Here is what I came up with

List<string> files = new List<string>();

// Define a filter
string filter = "*_Test.txt";

// Make the filter regex safe
foreach (char x in @"\+?|{[()^$.#")
filter = filter.Replace(x.ToString(), @"\" + x.ToString());

filter = string.Format("^{0}$",filter.Replace("*", ".*"));

// Old School
List<string> resultList1 = files.FindAll(delegate(string s) { return Regex.IsMatch(s, filter, RegexOptions.IgnoreCase); });

// Version using LINQ
List<string> resultList2 = files.Where(x => Regex.IsMatch(x, filter, RegexOptions.IgnoreCase) == true ).ToList();

Answer Source

You probably want to use a regular expression for this if your patterns are going to be complex....

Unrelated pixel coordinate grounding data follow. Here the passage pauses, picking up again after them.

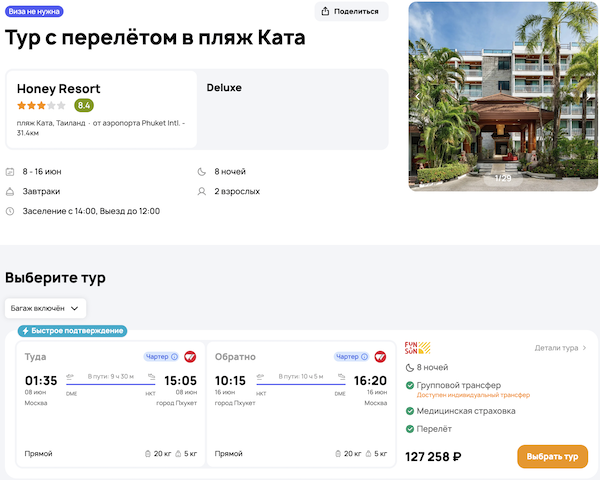Viewport: 600px width, 480px height.
Task: Select the Deluxe room type tab
Action: (x=224, y=88)
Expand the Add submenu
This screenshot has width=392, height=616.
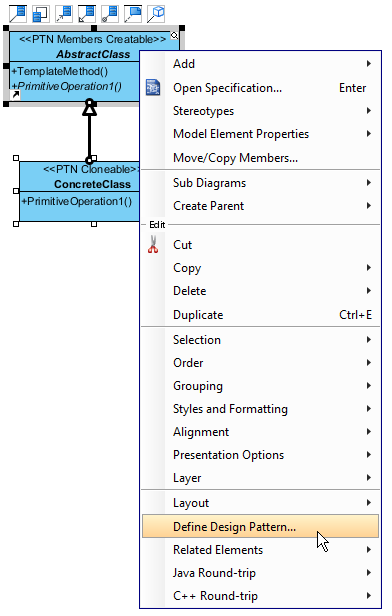pos(260,64)
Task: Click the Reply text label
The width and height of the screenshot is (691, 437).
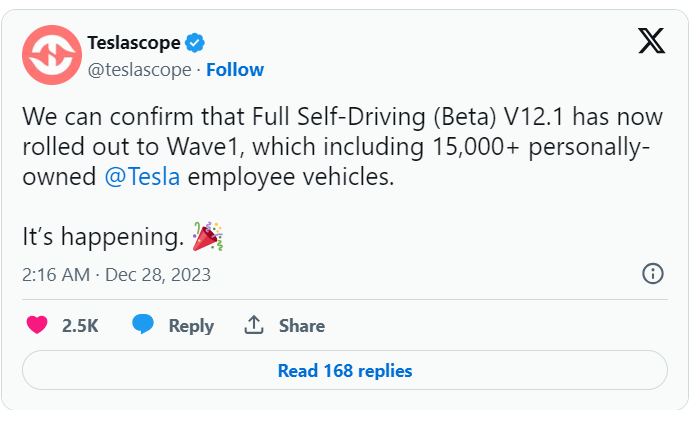Action: tap(191, 326)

you could either use a proper regular expression as your filter (e.g for your specific example it would be new Regex(@"^.*_Test\.txt$") or you could apply a conversion algorithm.

Either way you could then just use linq to apply the regex.

for example

var myRegex=new Regex(@"^.*_Test\.txt$");
List<string> resultList=files.Where(myRegex.IsMatch).ToList();

Some people may think the above answer is incorrect, but you can use a method group instead of a lambda. If you wish the full lamda you would use:

var myRegex=new Regex(@"^.*_Test\.txt$");
List<string> resultList=files.Where(f => myRegex.IsMatch(f)).ToList();

or non Linq

List<string> resultList=files.FindAll(delegate(string s) { return myRegex.IsMatch(s);});

if you were converting the filter a simple conversion would be

 var myFilter="*_Test.txt";
 var myRegex=new Regex("^" + myFilter.Replace("*",".*") +"$");

You could then also have filters like "*Test*.txt" with this method.

However, if you went down this conversion route you would need to make sure you escaped out all the special regular expression chars e.g. "." becomes @".", "(" becomes @"(" etc.......

Edit -- The example replace is TOO simple because it doesn't convert the . so it would find "fish_Textxtxt" so escape atleast the .


string myFilter="*_Test.txt";
foreach(char x in @"\+?|{[()^$.#") {
  myFilter = myFilter.Replace(x.ToString(),@"\"+x.ToString());
Regex myRegex=new Regex(string.Format("^{0}$",myFilter.Replace("*",".*")));